### [Exercise details]
Print every record exactly as it appears. Leave the pictures out.

=== Records for this task ===

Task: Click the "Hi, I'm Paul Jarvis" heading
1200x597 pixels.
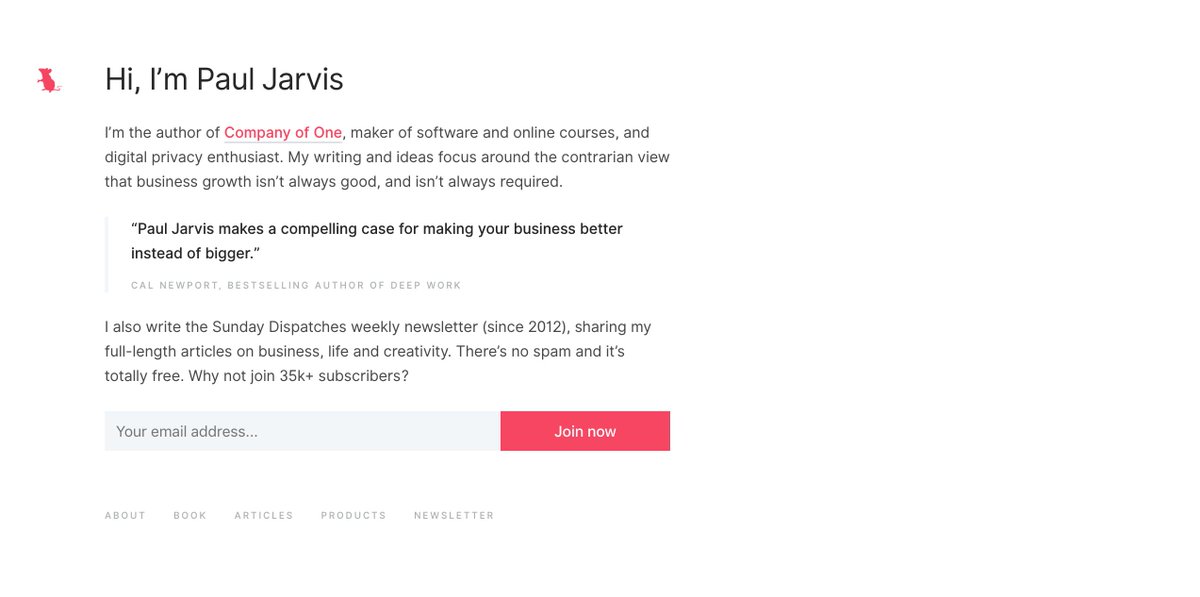Action: tap(224, 80)

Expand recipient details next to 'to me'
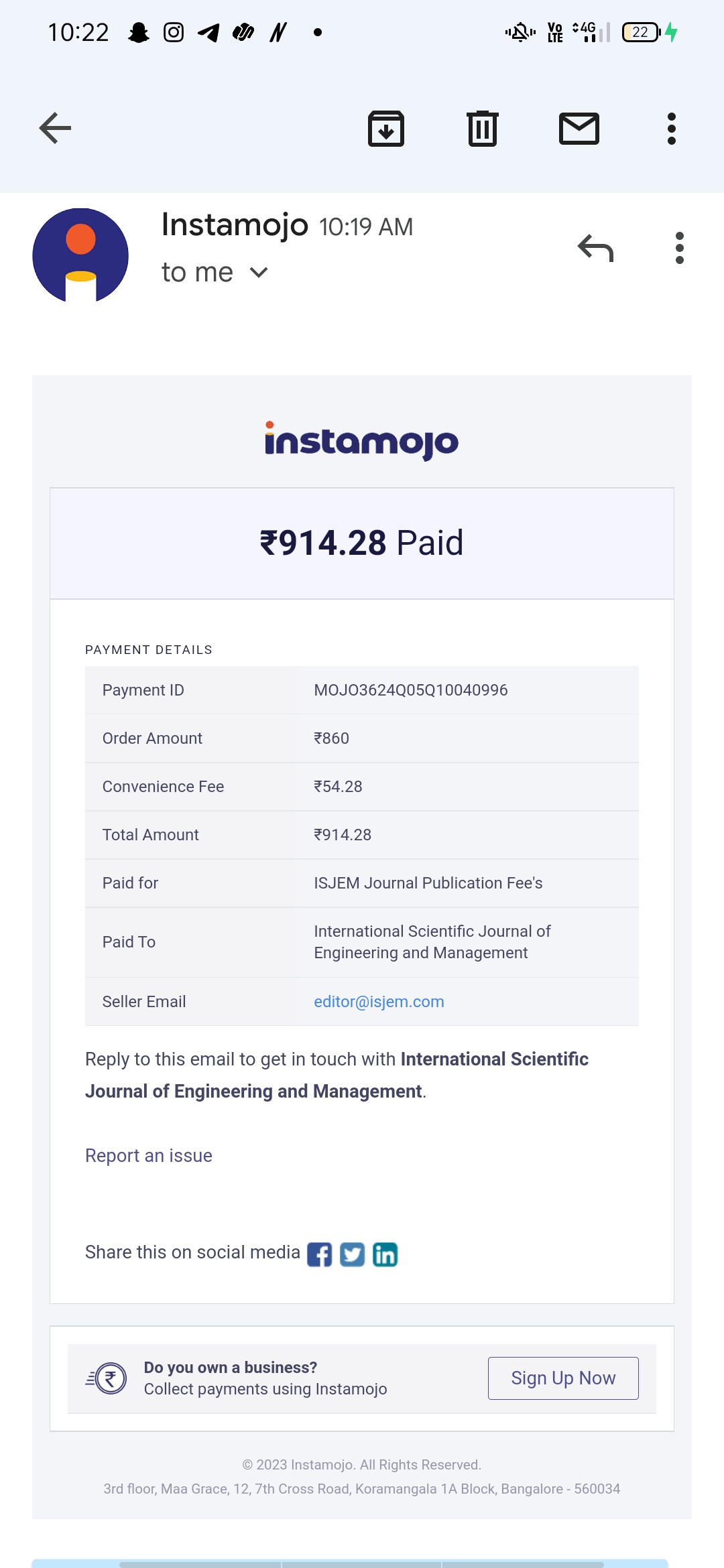pyautogui.click(x=259, y=272)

===

### [Response to the task]
Task: Click the "Hi, I'm Paul Jarvis" heading
1200x597 pixels.
Action: tap(224, 80)

Expand recipient details next to 'to me'
pyautogui.click(x=259, y=272)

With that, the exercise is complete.